Как давно мы воюем! Как состарила каждого из нас война! Будто не месяцы, а годы, десятилетия отделяют нас от студенческих аудиторий, от библиотек, общежитий, от солнца студенческой юности… Идя по степи окруженческой, где-то в дали недостижимой видим родной университет, и железобетонный небоскреб Госпрома, и ту заветную райкомовскую дверь, через которую мы вышли в бурный, взбаламученный войною мир. Придут после нас иные поколения, будет у них иная жизнь, иные нравы, и будет их жизнь, наверно, легче, чем наша, но испытают ли они в новых условиях наше горение, изведают ли они когда-нибудь чувства, с которыми мы оставляли райком, уходили на фронт? Отсюда, со скифских степных равнин, гигантское здание Госпрома для нас как маяк. Эти родные небоскребы новой, социалистической Украины, каскады бетона и стекла — они и здесь все время живут для нас за горизонтом, манят и зовут, как символы.

Пора, однако, в путь. Встаем. Заспанные. Злые. Едим гречневую крупу, сухую, соленую, — гречневый концентрат. Когда нас разгромили, мы, блуждая в степном буераке среди разбитых дивизионных обозов, натыкались на растерзанное, разбросанное на поле боя армейское наше добро. Валялись треснувшие рогожные мешки, из них высыпались на землю сухари. Сахар кучами. Консервы. Концентраты разные в промасленных бумажных пачках — сухие супы. Тогда ни я, ни Духнович, ни Вася-танкист ничего не брали. Нам казалось все это ненужным, мы не думали, что нам еще придется есть. Только этот вот артиллерист — увалень Гришко, до войны работавший кладовщиком в колхозе, да рядовой Новоселец успели набрать в свои солдатские вещмешки сухих армейских супов и концентратов. Теперь все это стало нашей коллективной собственностью, и, перед тем как трогаться дальше в путь, каждый получает из шершавой ладони Гришко свой рацион — горсть сухой соленой гречки, придуманной мудрыми интендантами для приготовления скороспелых солдатских супов.
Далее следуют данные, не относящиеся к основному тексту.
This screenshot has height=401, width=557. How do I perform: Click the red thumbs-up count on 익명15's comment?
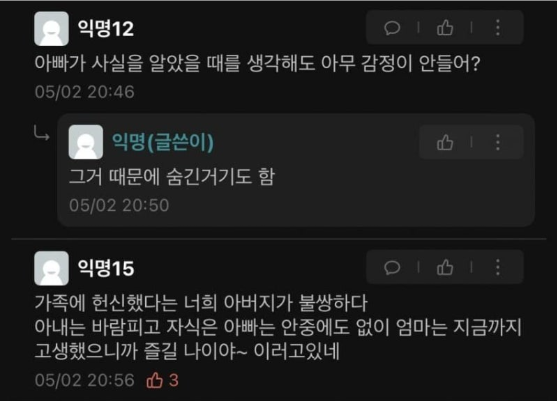pos(162,380)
Во время переходов тяжелее всего достается грузину Хурцилаве. Толстый, с одышкой, он едва поспевает за нами, мы всю ночь слышим, как он трудно дышит, и нам жаль его. Все дни он мрачен, не обронит слова, только и слышно его прерывистое дыхание да еще это вот хрумканье, когда он жует гречиху, которая должна зарядить его силой на всю ночь перехода.

Насыпая в ладонь порцию черной концентратной гречки, я вижу другое — вижу, как белели перед нами чугуевские гречихи, когда мы отправлялись на фронт.

— Неужели та самая, которая так бело цвела в Чугуеве? — говорю Духновичу.

— Она. Почернела.

Перед тем как тронуться, приподнимаемся, оглядываемся вокруг.

Неистово красное солнце садится над степью. Словно курится оно, словно только что образовалось из тех красных вихрей, раскаленных ураганов, которые окружают его, разлившись на весь запад. Среди просторов степных то там, то тут возвышаются древние курганы. Это та степь, Танюша, которую мы с тобой собирались исследовать. По этим полям отец мой гонялся когда-то за степными пиратами — махновцами.

Век тачанок миновал — танковый век над степью грохочет. Слышим отдаленный тяжелый гул. Идут танки. Из багровой пылищи запада по далекой дороге степной движутся на восток громадной колонной, чтобы где-то там с такой же колонной сойтись стальным клином. Стоя в почерневших сухих подсолнухах, видим, как танки один за другим выныривают башнями из закатного тумана, из океана кровавой мглы, что словно бы надвигается вместе ними с запада. О Германия миннезингеров, Германия Бетховена, Шиллера и Гете! Погляди, на себя сегодня! Прежде шло от тебя на восток мудрое слово философов, поэтов, великих гуманистов, а сегодня идет железный туполобый каннибал в каске, идут молодые арийские бестии, закованные в броню, разрушители и убийцы, идут уничтожить нашу землю, нашу культуру, нас самих.

Молча смотрим, как они проходят. До скрежета стискиваем зубы. Мы не можем их остановить: за Днепром у нас были против них хотя черные, начиненные огнем бутылки, а тут и этого нет.

— Будут и у нас танки, — говорит угрюмо Вася-танкист, стоя возле меня. — Будут, будут! Еще больше будет!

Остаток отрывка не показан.